1. Disclaimer: there were/are more of these than can be counted which is why Other is listed as a possible response. No nagging or getting offended if your favorite is missing. Please play nice. And I am aware that J. Fred Muggs really doesn't belong on a list of kids shows, but how could I resist listing the chimp who helped host the news? Which - if any- of these did you watch as a child?
J. Fred Muggs (on the Today Show 1953-57)
2. I like Mr. Rogers. I do. But, I was more a Captain Kangaroo kind of kid. He sang about a Lollipop Tree. He read "Make Way for Ducklings" to me. The Captain had the coolest friends. Well, maybe not Bunny Rabbit. Bunny Rabbit kind of bugged me, but I loved Mr. Moose and Grandfather Clock. Don't tell anyone, but Mr. Green Jeans was my first real crush. Did you ever have a crush on someone totally out of your reach?
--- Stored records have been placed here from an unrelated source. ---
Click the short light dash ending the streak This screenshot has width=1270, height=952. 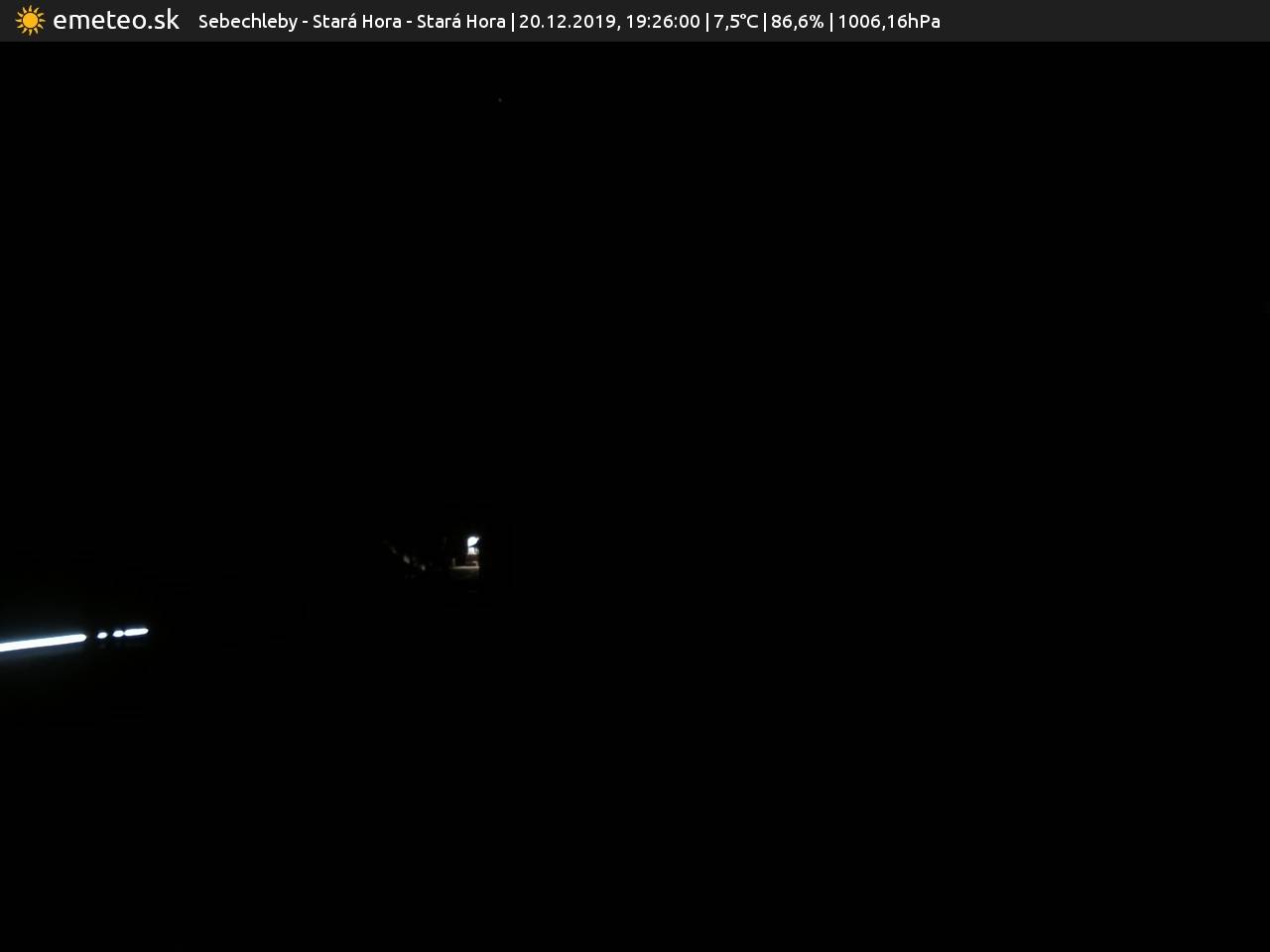click(x=136, y=631)
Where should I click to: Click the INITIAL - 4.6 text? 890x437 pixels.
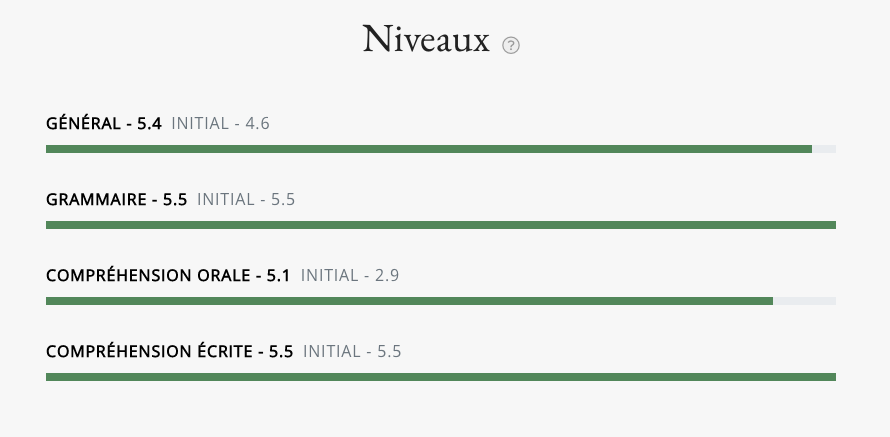pyautogui.click(x=221, y=124)
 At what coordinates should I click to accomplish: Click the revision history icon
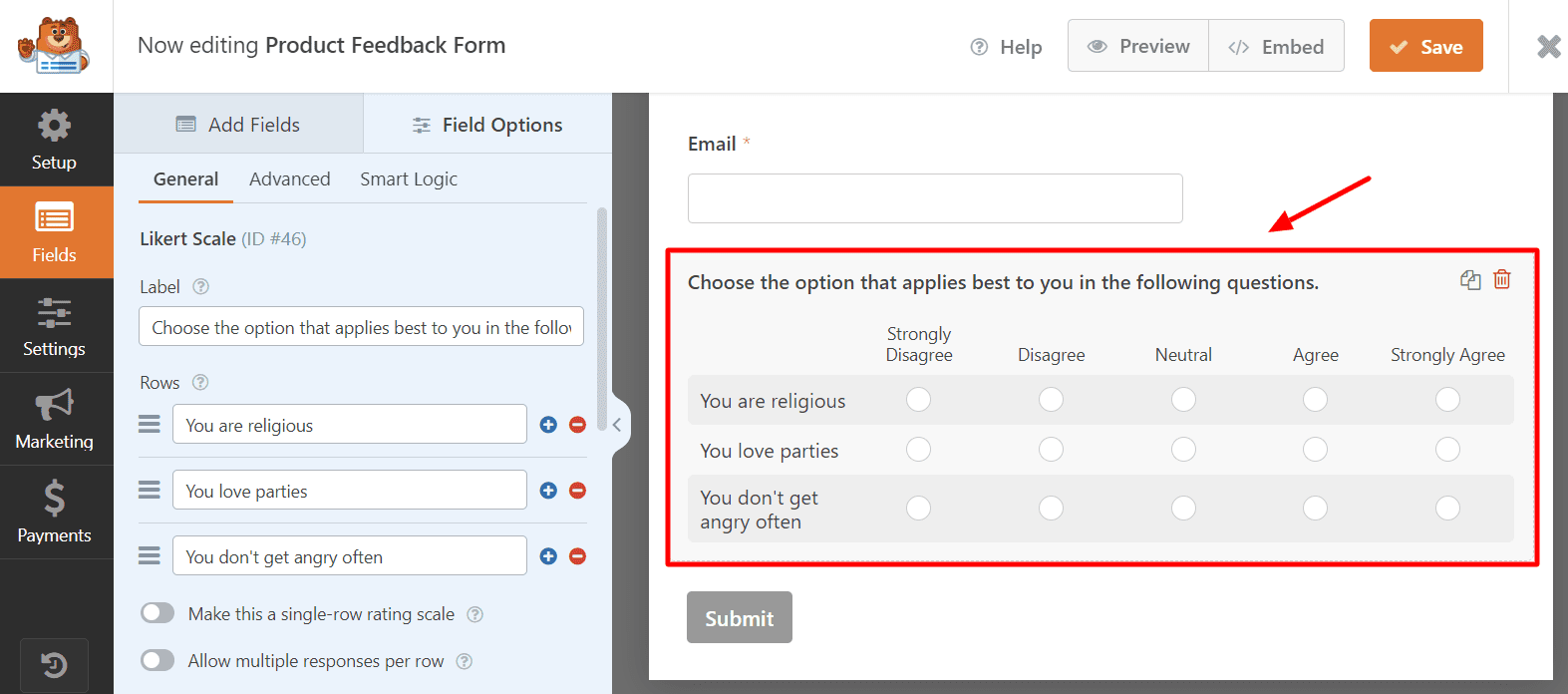coord(54,665)
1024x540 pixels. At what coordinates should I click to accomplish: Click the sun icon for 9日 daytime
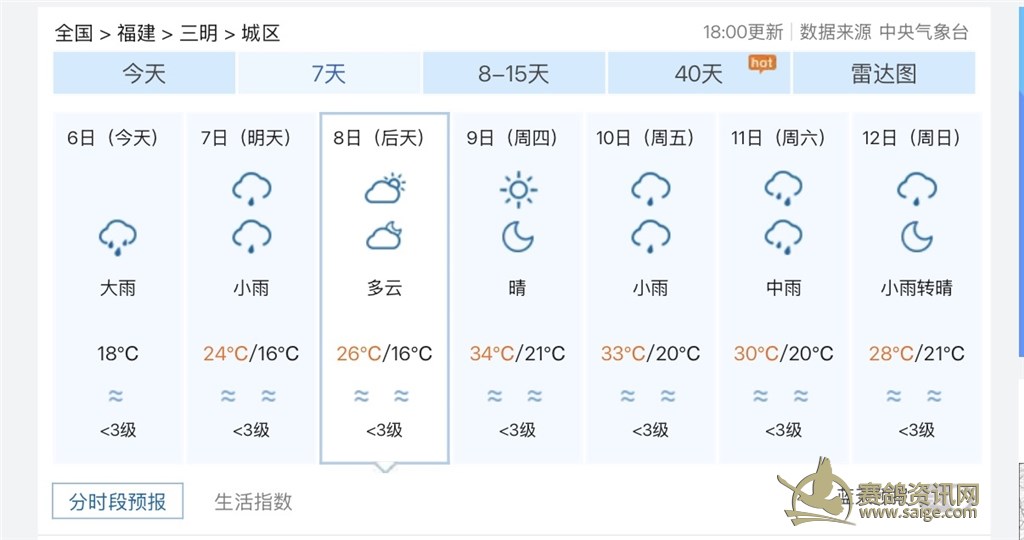click(517, 189)
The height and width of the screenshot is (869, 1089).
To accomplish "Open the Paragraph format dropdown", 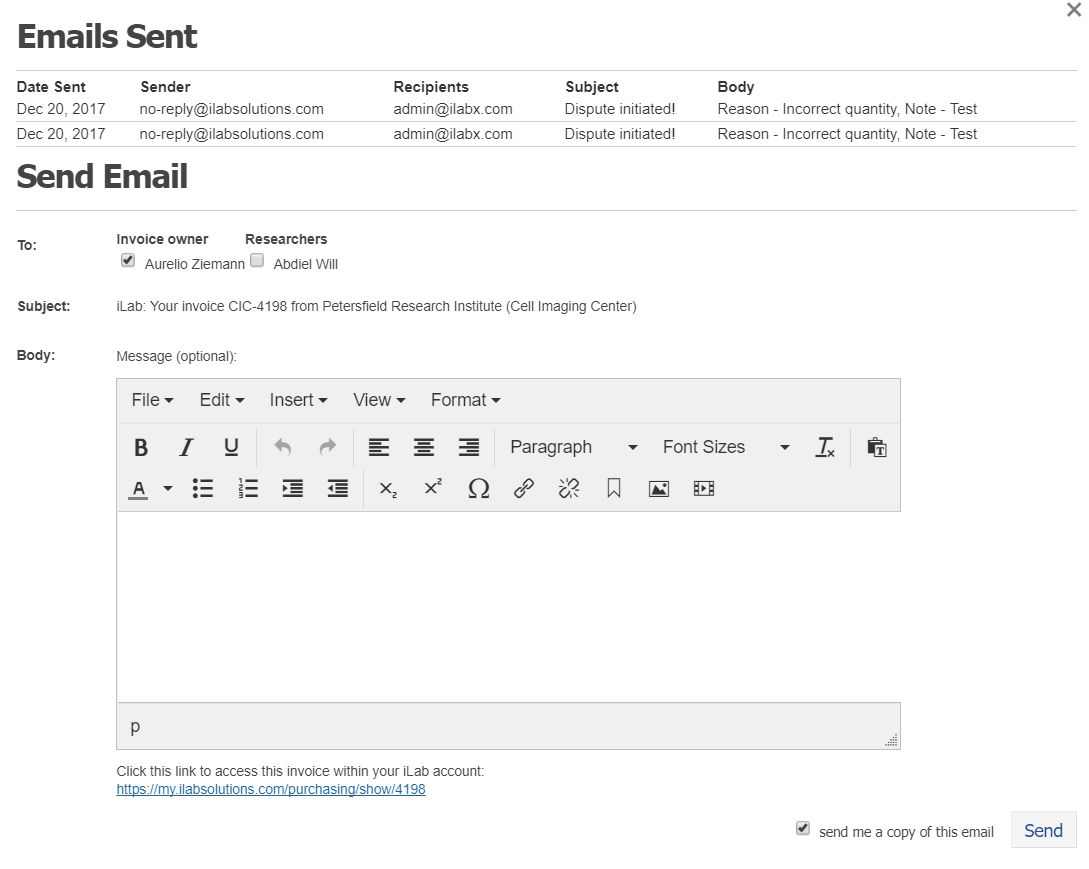I will (x=573, y=447).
3. My kids didn't like Sesame Street; my daughter claims it's because she had an actual attention span (true), and my son's fleeting fascination with Teletubbies ended (he says) because the show made no sense to him. (No, we are not going to discuss Tinky Winky's fashion sense or lack thereof) But I do have to ask- if you ever watched, could you explain to me what exactly Teletubbies was about?
4. In addition to syndicated shows like Mr. Rogers and Captain Kangaroo, there were also franchised series such as Bozo the Clown where local markets had their own Bozos. (That didn't come out quite right, but you know what I mean) One of our local stations had a Bozo (this really does sound wrong) which I watched only for the cartoons. Are you afraid of clowns?
5. Some stations also had their own locally produced kids' shows. Wichita had one called "Uncle Billy Reads the Funnies" and by golly that makes me wish I had grown up in Kansas- and that is not not not meant to be snarky. Still, I had access to two- count 'em! two local shows. The Uncle Orrie Show featured a gruff old coot who seemed to actively dislike kids, but it did show great cartoons. The Uncle Al and Captain Windy show on the other hand, totally rocked. Captain Windy could fly like Superman. Uncle Al played the accordion. Kids in the studio audience got to help do the local commercials. No wonder it ran for more than three decades. I know I always wanted to be in that audience. Have you ever been in the live audience of a television show?